Many folks will howl at this. They will argue some form of squatter’s rights: that they have always launched their boats here and therefore that should continue. Forever. It is nonsense, with no legal or practical standing. That said, the municipality ought to look at another (lower-cost real estate) site for a Wellington boat launch. It seems a basic service for a village of our size and energy. Just not where the launches exist now.
Councillor Mike Harper is leading the effort to put order to the Wellington harbour and beach. (Parking tolls for beach access, for example, are welcome.) And the village councillor is taking the heat for the changes that are coming for these properties. It is misplaced.

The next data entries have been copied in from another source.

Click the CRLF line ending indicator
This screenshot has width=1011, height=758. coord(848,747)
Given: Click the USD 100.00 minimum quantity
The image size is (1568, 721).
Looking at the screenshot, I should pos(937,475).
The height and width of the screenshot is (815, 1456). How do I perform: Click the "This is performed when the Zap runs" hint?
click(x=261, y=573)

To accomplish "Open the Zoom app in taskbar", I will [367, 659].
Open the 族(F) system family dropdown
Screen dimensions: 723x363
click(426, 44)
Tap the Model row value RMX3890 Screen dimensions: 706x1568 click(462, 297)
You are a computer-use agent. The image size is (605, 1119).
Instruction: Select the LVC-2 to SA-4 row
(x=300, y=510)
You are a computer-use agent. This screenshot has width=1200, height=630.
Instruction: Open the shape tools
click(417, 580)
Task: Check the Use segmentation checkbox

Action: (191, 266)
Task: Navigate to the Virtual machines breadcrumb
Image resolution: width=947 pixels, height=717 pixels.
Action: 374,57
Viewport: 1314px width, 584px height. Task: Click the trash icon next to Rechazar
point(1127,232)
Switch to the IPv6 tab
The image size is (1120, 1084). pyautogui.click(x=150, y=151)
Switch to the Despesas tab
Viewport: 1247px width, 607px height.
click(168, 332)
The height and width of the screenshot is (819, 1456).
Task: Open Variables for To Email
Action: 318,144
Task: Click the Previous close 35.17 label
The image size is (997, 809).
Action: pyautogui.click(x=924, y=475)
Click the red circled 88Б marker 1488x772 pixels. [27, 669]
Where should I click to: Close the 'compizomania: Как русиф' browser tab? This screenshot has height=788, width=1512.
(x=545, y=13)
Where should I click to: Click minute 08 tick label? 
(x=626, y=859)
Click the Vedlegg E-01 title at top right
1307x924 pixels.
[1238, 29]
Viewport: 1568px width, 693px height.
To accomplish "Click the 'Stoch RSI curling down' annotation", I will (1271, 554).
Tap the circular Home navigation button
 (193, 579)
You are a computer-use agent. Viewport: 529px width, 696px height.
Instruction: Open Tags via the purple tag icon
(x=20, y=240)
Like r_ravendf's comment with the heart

Past village councils allowed, and in some cases enabled, this dysfunctional harbour to devolve into chaos. In fairness, land ownership was always convoluted (with random patches of federal, provincial and private lands scattered around the harbour edges like a tattered quilt). But the notion that these boat launches worked in some foggy past is strictly an illusion. They only functioned (poorly) before, because of municipal indifference and, for a short period, Chris Bowles’s determination and will.
It’s time to fix a long-standing problem.
I think the real question is can County taxpayers really afford a Wellington to be used as a playground for tourists. What are the benefits as opposed to a significant impact on our lives as residents.
A quaint rural village where everyone new everyone and lived peacefully is now an undesirable locale for most. It feels like an invasion.
Wellington is becoming very expensive and problematic for the majority of County taxpayers that never venture there!
First step is to reverse the $20.00 launch fee at all sites for PEC residents.